When a police officer is called out to a mental health crisis, it’s that officer who has to assess the situation and decide the best course of action.
Police officers determine the source of the crisis and how to best assist in getting them the help they need. Instead of detaining patients or taking legal action, the police department’s role in the initiative is to get the proper support and resources to people in need to address their challenges.
It’s important for the community to have positive interactions with officers so they feel comfortable being open about their situation. Officers have to understand a person’s needs and get them the help to heal. This translates back to a healthy productive police agency and it translates to a healthy productive community.
Our officers have seen a shift in the type of calls they receive and the type of reaction they get from community members who call. We’ve seen an increase in calls to the department for mental health-related challenges, this shows us people are more comfortable talking about their mental health and trust that an officer, and the city as a whole, will do what they can to help.
This toolkit focuses on the tools and processes the Fishers Police Department used for training and implementing the mental wellness initiatives.
First and foremost is leadership. You need to identify what’s important to the community and then communicate that with staff. Find key people within your staff that can identify the importance of helping people with a mental crisis. It’s up to leadership to communicate the goals, where the agency is headed, and defining success.

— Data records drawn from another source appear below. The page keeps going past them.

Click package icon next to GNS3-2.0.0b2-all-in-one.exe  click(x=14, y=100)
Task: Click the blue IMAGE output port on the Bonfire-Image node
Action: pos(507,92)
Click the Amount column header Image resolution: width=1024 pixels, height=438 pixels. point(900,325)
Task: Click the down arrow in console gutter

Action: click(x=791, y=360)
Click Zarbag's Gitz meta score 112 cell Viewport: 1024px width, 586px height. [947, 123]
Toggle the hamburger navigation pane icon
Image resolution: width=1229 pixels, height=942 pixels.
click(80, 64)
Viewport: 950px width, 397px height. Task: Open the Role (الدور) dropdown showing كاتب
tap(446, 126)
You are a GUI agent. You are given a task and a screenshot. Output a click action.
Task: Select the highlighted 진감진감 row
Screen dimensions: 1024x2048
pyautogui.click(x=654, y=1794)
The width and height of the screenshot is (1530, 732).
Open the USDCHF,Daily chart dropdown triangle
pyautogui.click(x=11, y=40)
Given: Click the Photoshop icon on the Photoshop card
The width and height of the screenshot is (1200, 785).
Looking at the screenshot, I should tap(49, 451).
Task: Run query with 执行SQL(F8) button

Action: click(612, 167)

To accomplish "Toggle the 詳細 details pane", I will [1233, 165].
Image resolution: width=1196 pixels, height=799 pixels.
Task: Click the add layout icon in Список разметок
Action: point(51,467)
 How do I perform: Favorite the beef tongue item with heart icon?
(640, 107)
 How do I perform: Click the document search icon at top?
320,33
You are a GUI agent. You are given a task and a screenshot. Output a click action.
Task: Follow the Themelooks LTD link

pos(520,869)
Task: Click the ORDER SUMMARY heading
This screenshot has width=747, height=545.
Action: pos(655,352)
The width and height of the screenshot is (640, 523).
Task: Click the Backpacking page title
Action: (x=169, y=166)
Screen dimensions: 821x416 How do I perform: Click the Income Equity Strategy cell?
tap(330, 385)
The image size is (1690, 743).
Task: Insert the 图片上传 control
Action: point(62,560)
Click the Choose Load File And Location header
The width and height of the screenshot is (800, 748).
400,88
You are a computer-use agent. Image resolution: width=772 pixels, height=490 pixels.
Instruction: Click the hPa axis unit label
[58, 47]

The only way your going to be able to build a coalition and change the way you approach mental illness is by moving together in unison so that everybody gets what they need out of the end result which is ultimately getting someone the help that they need to get better.
One of the first things you have to do is take a look at what it is your dealing with in your specific community.
The community now knows to ask for CIT officers. As officers, we have become more empathetic, more compassionate, more knowledgeable so they can offer better services.